Isabella De Carlo prova a smascherare, attraverso i suoi personaggi femminili e la loro relazione con il maschile, le gabbie mentali e sociali dalle quali le donne fanno spesso fatica a scappare. Il peso delle aspettative, il giudizio morale e il senso del dovere si scontrano spesso con il desiderio di libertà, trasformandosi poi in ruolo sociali e limiti autoimposti dall’interiorizzazione di certe norme culturali. Nel suo percorso di rinascita, Chiara si troverà a stringere tra le mani la chiave che può permetterle di liberarsi da queste gabbie, finalmente consapevole dei limiti che non solo la società, ma lei stessa, si è imposta.
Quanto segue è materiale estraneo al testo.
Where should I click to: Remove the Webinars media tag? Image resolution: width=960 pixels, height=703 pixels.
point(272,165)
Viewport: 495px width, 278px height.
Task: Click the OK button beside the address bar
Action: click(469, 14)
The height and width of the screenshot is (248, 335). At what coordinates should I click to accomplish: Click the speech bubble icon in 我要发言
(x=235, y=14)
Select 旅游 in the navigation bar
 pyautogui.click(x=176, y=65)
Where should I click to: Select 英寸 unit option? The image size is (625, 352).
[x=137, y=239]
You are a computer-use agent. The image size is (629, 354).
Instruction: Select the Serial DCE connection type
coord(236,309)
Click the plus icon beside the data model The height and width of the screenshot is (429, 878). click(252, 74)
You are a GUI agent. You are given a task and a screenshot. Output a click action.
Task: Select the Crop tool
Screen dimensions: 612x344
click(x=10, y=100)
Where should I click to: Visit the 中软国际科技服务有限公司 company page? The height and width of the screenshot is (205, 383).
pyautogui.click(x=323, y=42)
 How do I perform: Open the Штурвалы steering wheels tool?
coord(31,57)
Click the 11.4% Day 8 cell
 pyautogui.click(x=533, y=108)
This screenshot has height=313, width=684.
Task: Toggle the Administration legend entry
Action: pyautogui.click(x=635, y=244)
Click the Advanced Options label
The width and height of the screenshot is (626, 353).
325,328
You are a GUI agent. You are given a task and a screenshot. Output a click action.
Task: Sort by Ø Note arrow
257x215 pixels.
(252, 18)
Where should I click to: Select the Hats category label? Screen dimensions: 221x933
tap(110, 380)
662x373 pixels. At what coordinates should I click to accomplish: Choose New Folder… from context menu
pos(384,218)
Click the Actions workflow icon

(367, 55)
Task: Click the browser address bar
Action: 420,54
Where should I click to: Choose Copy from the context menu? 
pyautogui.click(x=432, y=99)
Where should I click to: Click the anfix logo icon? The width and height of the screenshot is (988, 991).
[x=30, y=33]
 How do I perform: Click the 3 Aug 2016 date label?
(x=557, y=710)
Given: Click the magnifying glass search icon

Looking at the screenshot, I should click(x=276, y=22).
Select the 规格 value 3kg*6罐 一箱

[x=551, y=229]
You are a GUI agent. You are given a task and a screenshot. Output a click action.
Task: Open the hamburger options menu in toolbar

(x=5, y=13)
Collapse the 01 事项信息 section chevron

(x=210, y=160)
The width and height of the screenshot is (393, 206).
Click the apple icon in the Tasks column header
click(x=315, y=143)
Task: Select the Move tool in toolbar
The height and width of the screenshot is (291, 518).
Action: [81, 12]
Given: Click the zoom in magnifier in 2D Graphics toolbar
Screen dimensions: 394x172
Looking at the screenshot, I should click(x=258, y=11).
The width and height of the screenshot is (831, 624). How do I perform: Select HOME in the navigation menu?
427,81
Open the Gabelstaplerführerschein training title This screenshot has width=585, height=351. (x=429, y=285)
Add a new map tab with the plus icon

Il romanzo si inserisce, così, in un contesto che richiama le lotte contemporanee per l’uguaglianza di genere e l’autodeterminazione. Nel suo dipinto del femminile, De Carlo non può prescindere dalla potenza simbolica della gestazione e del parto: si tratta di un processo di creazione, perdita e rinascita, immagine archetipica che riflette il rapporto tra l’individuo e il tempo, tra il sé e l’altro, tra la vita e la morte. La gestazione è anche specchio del processo interiore di Chiara, un tempo di elaborazione e crescita che culmina nella possibilità di un nuovo inizio, mentre il parto rappresenta un momento di rottura e di emancipazione, spesso accompagnato da un dolore necessario per il cambiamento. 
L’attenzione dell’autrice ai dettagli è quasi sacrale: ogni frammento descritto si carica di un significato che va oltre la superficie per diventare un riflesso delle dinamiche psicologiche e delle tensioni emotive che percorrono il romanzo. La preziosità dei dettagli in "Donne in attesa" risiede nella loro capacità di trasformare lo sguardo: ciò che inizialmente imprigiona può diventare una via di fuga, un mezzo per scrutare la realtà con occhi nuovi. In un’epoca in cui l’attenzione è spesso superficiale e distratta, uno sguardo attento e consapevole è capace di cogliere il potenziale nascosto in ogni frammento di realtà. Imparare a guardare davvero sarà per Chiara la sfida più grande, per riconoscere nei dettagli una mappa per uscire dalle sue gabbie e abbracciare una vita pronta a ricominciare. 
Con "Donne in attesa", Isabella De Carlo ci invita a sostare, a immergerci nel silenzio fecondo del non ancora, dove ogni ferita può rimarginarsi, pur lasciando sul nostro corpo una cicatrice che ci ricorda da dove siamo partiti. È un percorso intimo e personale che parla a ognuno di noi: possiamo essere prigionieri delle nostre gabbie, o imparare a trasformarle in occasioni per una nuova, autentica libertà: sta a noi scegliere.